Text extract:
It’s the middle of summer in Scotland, so obviously it was cold, wet, and VERY windy as we boarded our second ferry, bound for the Isle of Islay.

Islay is a small island off the west coast of Scotland with about 3000 people who make some of the world’s best whisky in their nine distilleries. Their natural peat bogs provide the signature smoky flavor, and their air and water does the rest.

And we will, I swear, do our best to taste them all.

But on this cold, wet, incredibly windy mid-July day, our first stop practically out off the ferry was inspired by a small roadside sign discreetly pointing to Islay Woollen Mill. We went up the narrow lane which wound around into another world.

The waters that used to power the old mill still sing past its walls.

Rusting, now discarded pieces are slowly going back to the woods.

But the mill is still running, as it has for the past 139 years.

Task set:
A) How many distilleries does the Islay passage say the island has?
B) Decide whether each statement agrees with the Islay passage, and support each yes or no with a quotation from it.
(i) Islay lies off the east coast of Scotland.
(ii) The woollen mill has been running for 139 years.
(iii) The visit took place in mid-July.
C) Using the Islay passage, explain where the signature smoky flavor of the island's whisky comes from.
The data that follows is separate material and has no connection to the Islay passage.

Given data:
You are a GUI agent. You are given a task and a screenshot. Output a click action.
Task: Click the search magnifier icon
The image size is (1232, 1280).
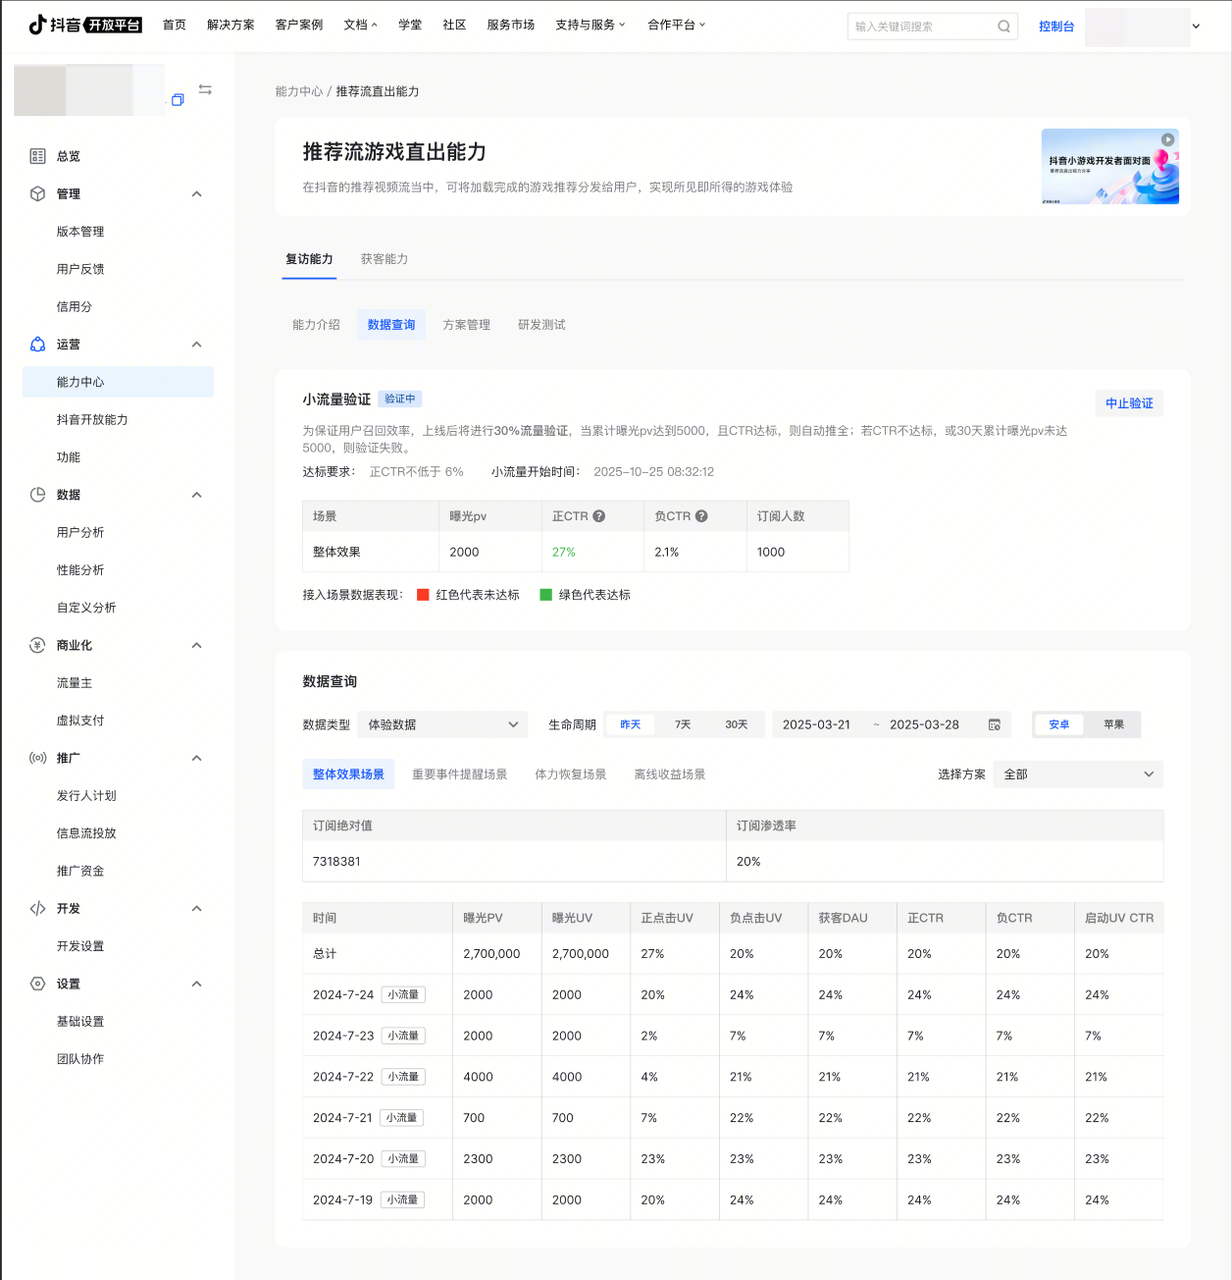point(1003,27)
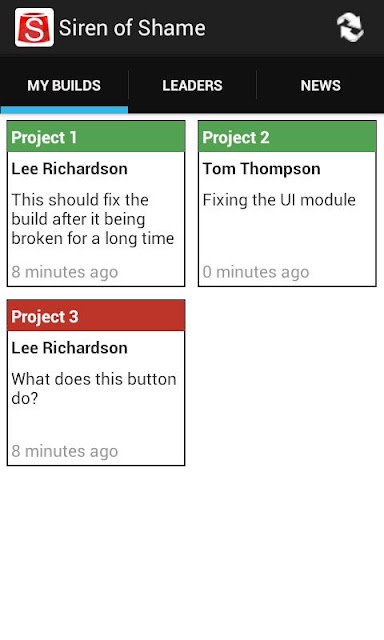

Results by task:
A) Nine.

B)
(i) No: "a small island off the west coast of Scotland"
(ii) Yes: "as it has for the past 139 years"
(iii) Yes: "this cold, wet, incredibly windy mid-July day"

C) The smoky flavor comes from Islay's natural peat bogs. The island's air and water do the rest.